> [Written tasks]
a. In the article on the Rafale deal below, what percentage of India's defence budget goes to pay and allowances?
b. Rewrite the paragraph beginning "Hindustan Aeronautics Ltd (HAL) is India’s only military plane-maker" from the article on the Rafale deal below as a short bulleted list that keeps its main facts.
c. Write a continuation of the article on the Rafale deal below, picking up after its final sentence.

> [Text]

Rafale deal: View: In all the chatter on Rafale, it’s the IAF that’s losing out


Nobody with even a rudimentary interest in national security will dispute that the Indian Air Force (IAF) needs more firepower. Currently, it has 600 combat aircraft, and 33 active squadrons against a sanctioned strength of 44. We face two implacable foes, on our western and northern borders.

India’s 2018-19 defence budget totalled Rs 2.82 trillion, 11.6% of total budgeted expenditure and a modest 7.7% rise on the previous fiscal year. But as an Institute for Defence Studies and Analyses paper (Defence Budget 2018-19: The Imperative of Controlling Manpower Cost, Laxman K Behera, goo.gl/DXCWS1) noted, 44% of the defence budget goes towards pay and allowances: there are 2.5 million pensioners. There is very little money left for capital expenditure, for modernisation. From this small pie, IAF gets a measly 23%.

Any talk of a leaner and meaner military is met with shock and horror. The government has declared it will open up defence production to the private sector. But at least as far as the air force is concerned, no private plane contract has been handed out.

Hindustan Aeronautics Ltd (HAL) is India’s only military plane-maker. Like other defence public sector undertakings (DPSUs), it has enjoyed a monopoly for most of the past 70 years. It does not have IAF personnel embedded in its ecosystem. There is no partnership. It makes products for the IAF, but there is mutual suspicion.

The mud is flying over the Rafale deal. Not surprisingly, some of it is sticking to HAL, which has been churning out MiGs, Jaguars, Mirages, Hawks and Sukhois — and probably charging the government more than it should, if you heard defence minister Nirmala Sitharaman last week.

HAL has produced about a hundred each of the Jaguars and Hawk trainers. It is nearing the end of its licenced production run of 222 Sukhoi Su-30MKIs. It wants more work. Its last chief was quoted as offering to make 40 extra Sukhois for the IAF at onethird the price of a Rafale, if given the chance. But will it?

> [Dataset content]
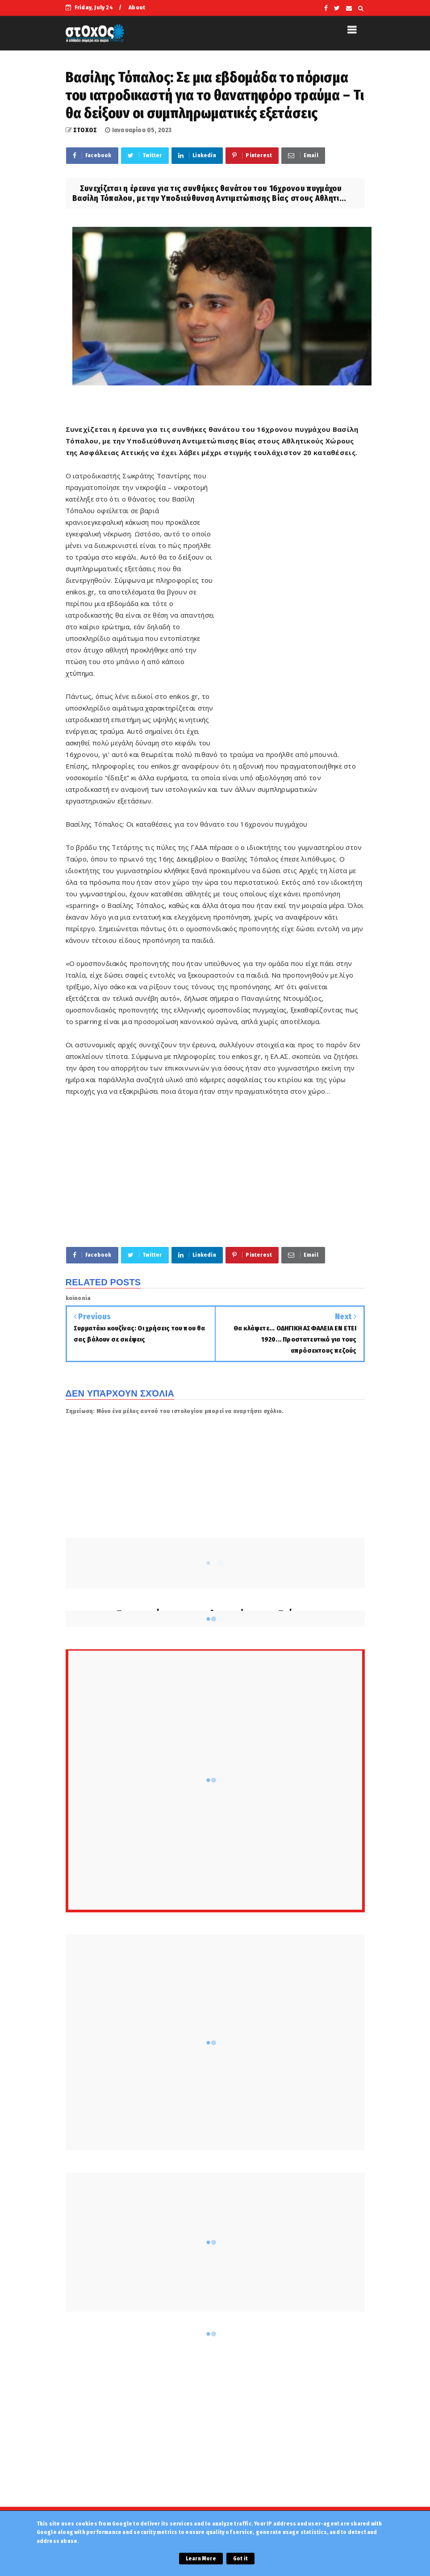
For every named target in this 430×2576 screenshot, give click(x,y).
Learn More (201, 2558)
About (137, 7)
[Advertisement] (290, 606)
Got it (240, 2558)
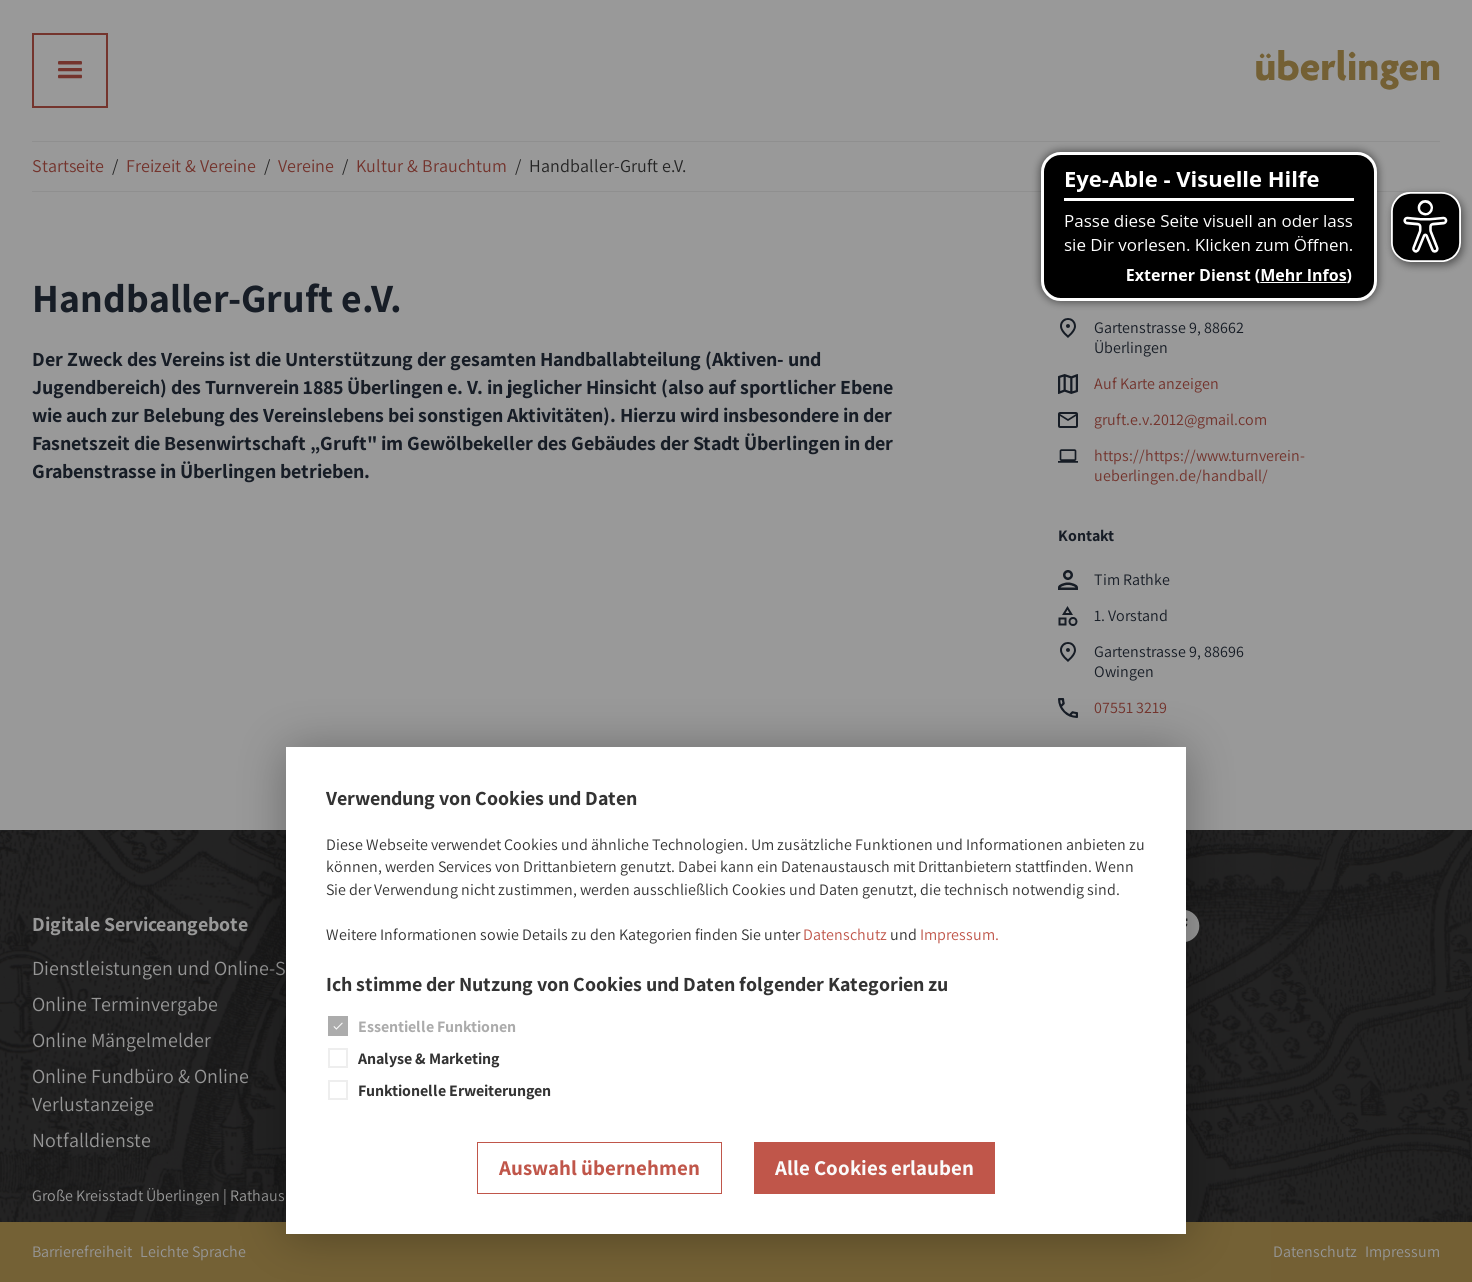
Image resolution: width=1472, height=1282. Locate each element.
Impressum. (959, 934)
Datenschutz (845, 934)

> [Answers for the tasks]
a. 44%

b.
- HAL is India's only military plane-maker.
- Like other defence public sector undertakings, it has held a monopoly for most of the past 70 years.
- No IAF personnel are embedded in its ecosystem, and there is no partnership.
- It makes products for the IAF, but the two regard each other with mutual suspicion.

c.
Not Until It’s Rocket Science

Along the way, the Sukhois have been modified and upgraded, but nowhere is the Indian talent for jugaad more on view than with the Jaguars. The IAF is the world’s only air force flying the planes now, and Air Chief Marshal B S Dhanoa said in July that we hope to fly them for at least another decade by cannibalising parts from other Jaguars. He called it “obsolescence management”.

That is a sad thing to say in the third biggest market for weapons (after the US and China), in a nation that is building world-class rockets but cannot build a state-of-the-art combat aircraft.

More than three decades after the light combat aircraft (LCA) project was kicked off, the IAF is still flying the obsolete MiG-21s. (It also has a handful of upgraded MiG-21Bis and a hodgepodge of MiG-27s and 29s.) It took until July 2016 for the first Tejas to be inducted into the IAF’s No 45 Squadron. So far, HAL has delivered only nine Tejas aircraft, although 40 are on order and the IAF wants another 83. The government boasted that Tejas was the first fighter “designed, developed and manufactured in India” — more than 60% of its parts are imported.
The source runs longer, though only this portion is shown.